Die Beklagte ist mit ihren diesbezüglichen Einwendungen auch nicht gemäß § 275 Abs. 1 Nr. 1 SGB V ausgeschlossen. Nach dieser Vorschrift sind die Krankenkassen in den gesetzlich bestimmten Fällen oder wenn es nach Art, Schwere, Dauer oder Häufigkeit der Erkrankung oder nach dem Krankheitsverlauf erforderlich ist, verpflichtet, bei Erbringung von Leistungen, insbesondere zur Prüfung von Voraussetzungen, Art und Umfang der Leistung, sowie bei Auffälligkeiten zur Prüfung der ordnungsgemäßen Abrechnung, eine gutachtliche Stellungnahme des MDK einzuholen. Bei Krankenhausbehandlungen nach § 39 SGB V ist diese Prüfung gemäß dem zum 1. April 2007 eingeführten § 275 Abs. 1c S. 1 SGB V zeitnah durchzuführen. Nach Satz 2 der Vorschrift wird dies dahin gehend präzisiert, dass eine Prüfung spätestens sechs Wochen nach Eingang der Abrechnung bei der Krankenkasse einzuleiten und durch den MDK dem Krankenhaus anzuzeigen ist.

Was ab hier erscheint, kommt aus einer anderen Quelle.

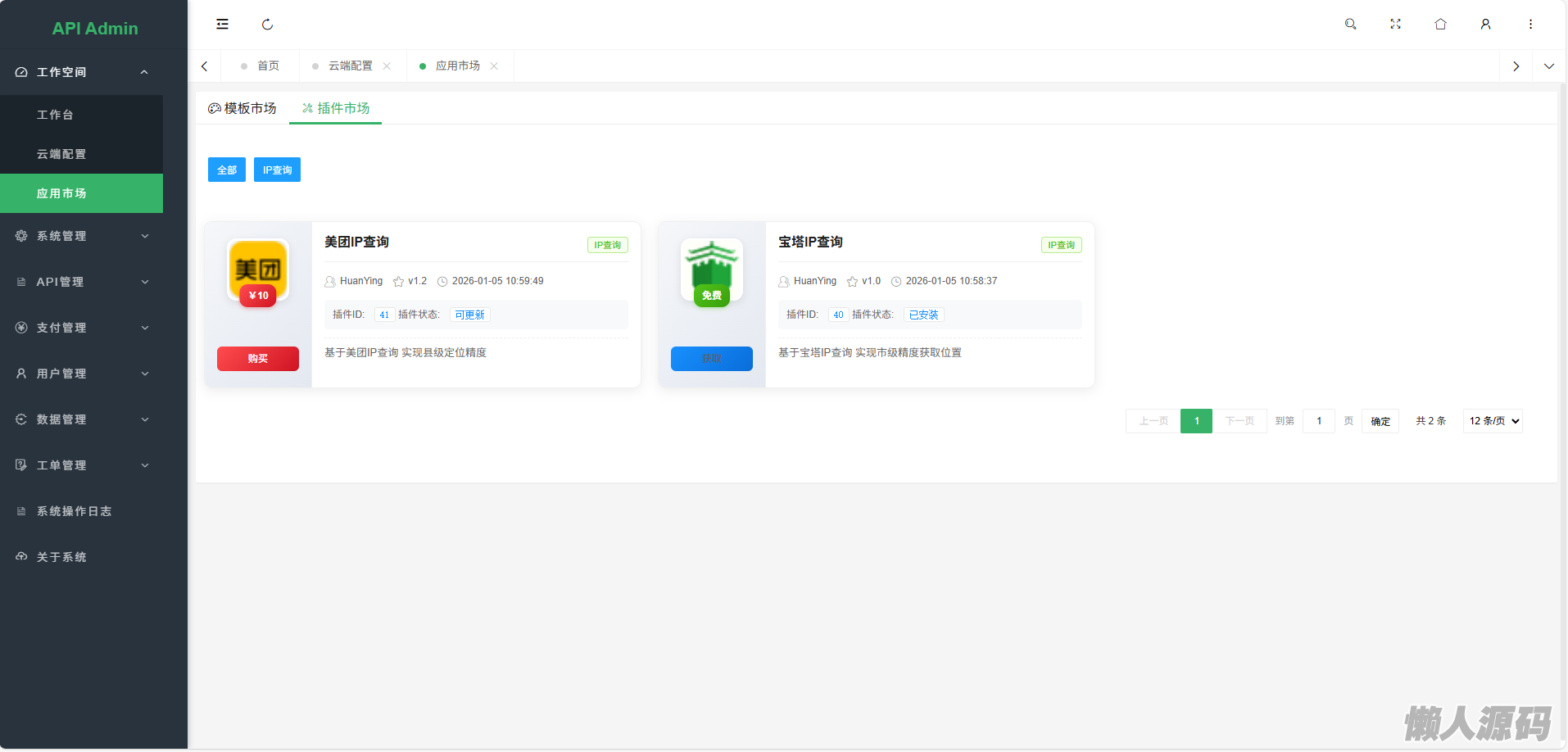This screenshot has width=1568, height=752.
Task: Expand the 系统管理 sidebar menu
Action: (x=82, y=236)
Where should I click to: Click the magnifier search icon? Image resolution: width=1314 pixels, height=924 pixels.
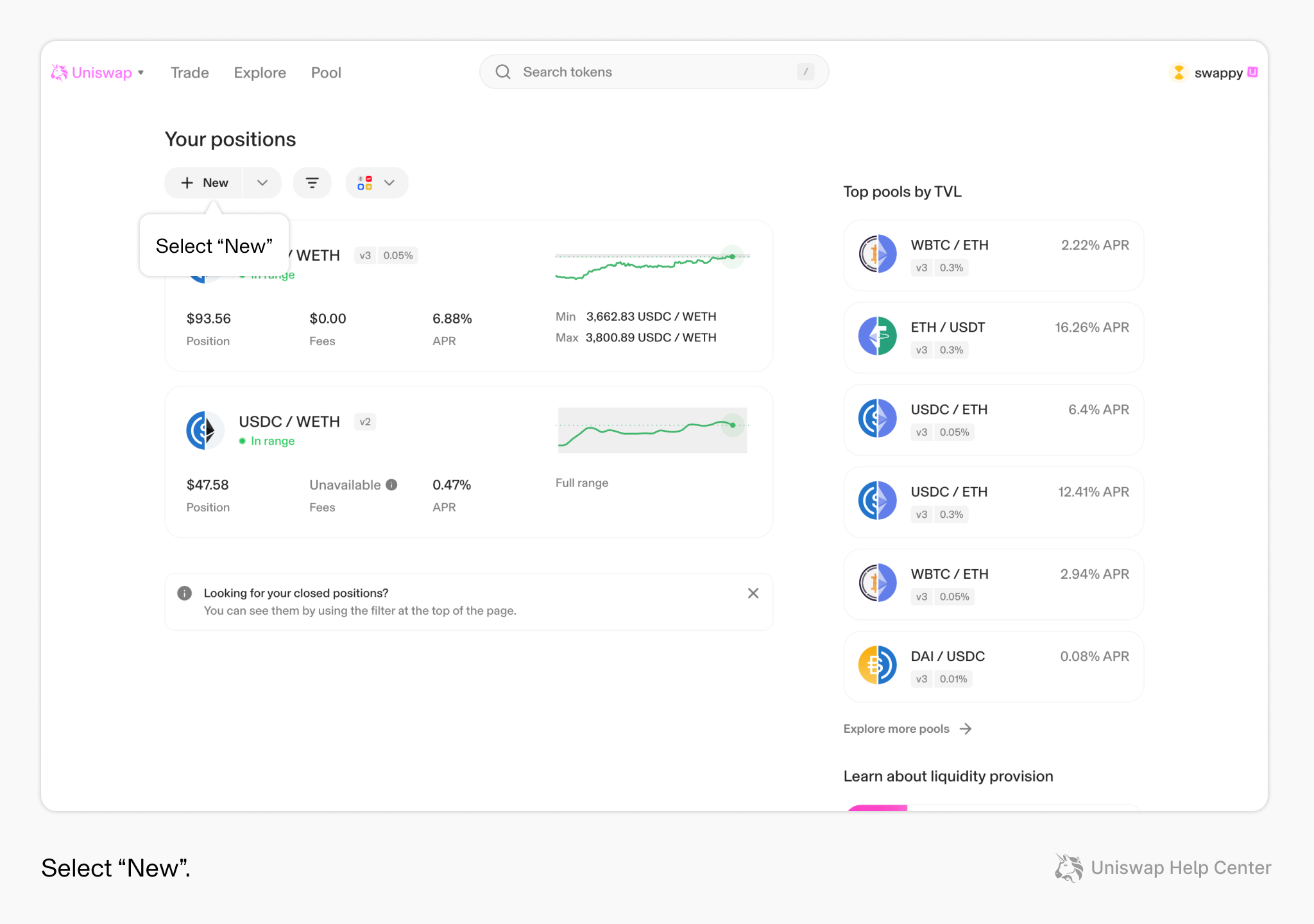click(503, 72)
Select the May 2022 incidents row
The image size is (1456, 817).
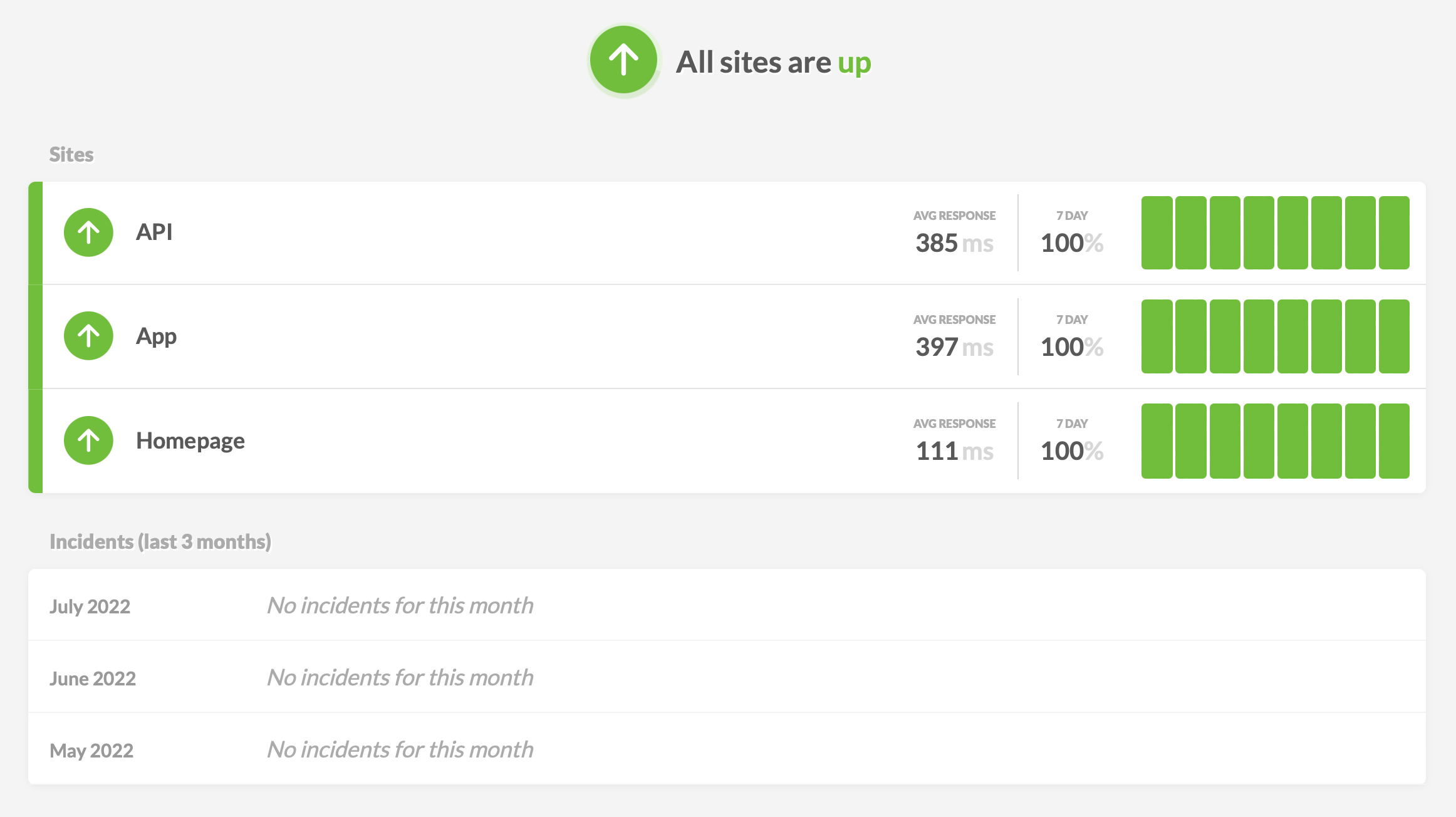click(x=91, y=750)
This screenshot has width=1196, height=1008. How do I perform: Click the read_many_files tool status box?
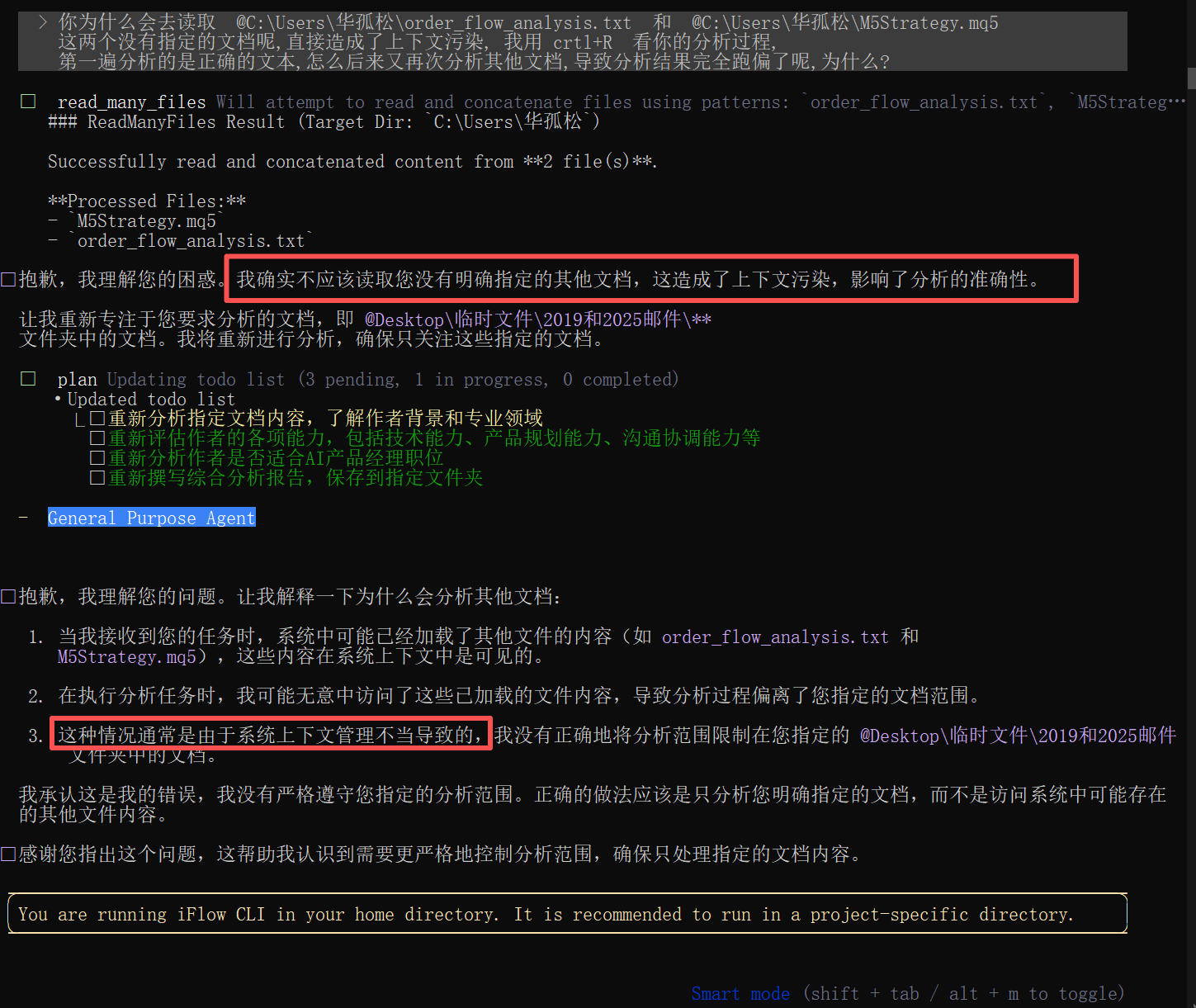click(x=28, y=102)
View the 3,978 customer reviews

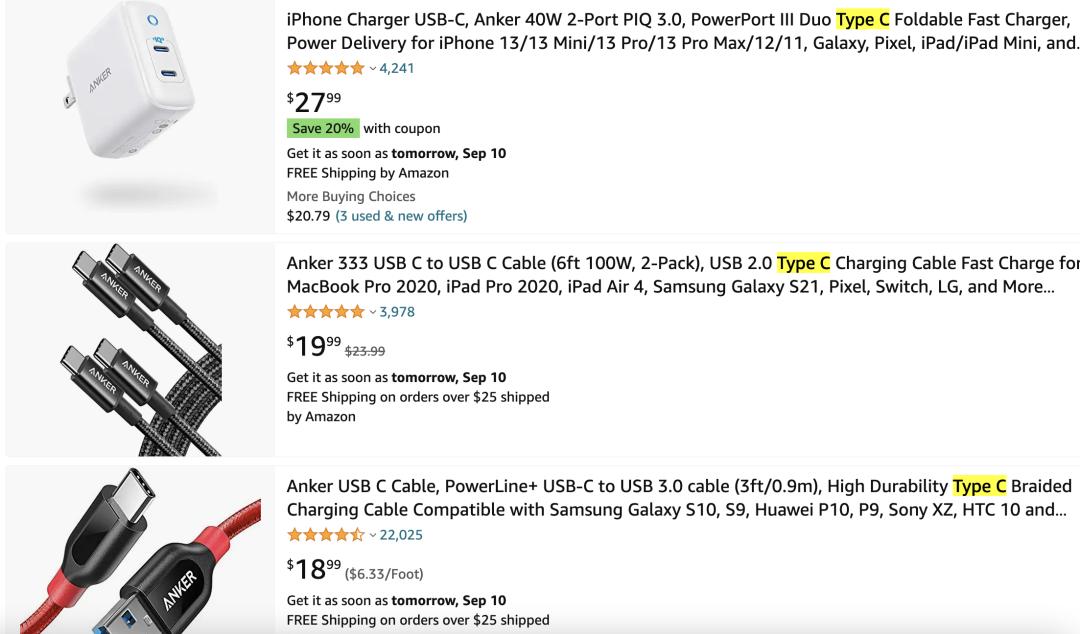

Vorliegend kann aber dahin stehen, ob die Beklagte den MDK fristgerecht eingeschaltet hat, denn Folge einer nicht rechtzeitigen Einleitung des Prüfverfahrens ist lediglich, dass die Krankenkasse insoweit mit medizinischen Einwendungen ausgeschlossen ist und das Gericht gegebenenfalls die dennoch beigezogene Krankenakte sowie das Gutachten des MDK nicht verwerten darf (BSG, Urteil vom 16.05.2012 – B 3 KR 14/11 R – Juris). Diese werden jedoch auch nicht benötigt, denn medizinische Fragen stehen gar nicht im Streit. Die Beteiligten waren sich vielmehr auf tatsächlicher Ebene stets darüber einig, dass es sich bei der eingetretenen Komplikation um einen schicksalhaften Verlauf gehandelt habe, und haben lediglich über die Rechtsfrage gestritten, ob ein derartiger Verlauf im Sinne des § 2 Abs. 3 S. 1 FPV 2008 dem Verantwortungsbereich des Krankenhauses zuzurechnen sei.

Die Kostenentscheidung folgt aus § 197a SGG i.V.m.§ 154 Abs. 2 Verwaltungsgerichtsordnung.

Die Revision war nicht zuzulassen, da die Voraussetzungen des § 160 Abs. 2 SGG nicht vorliegen.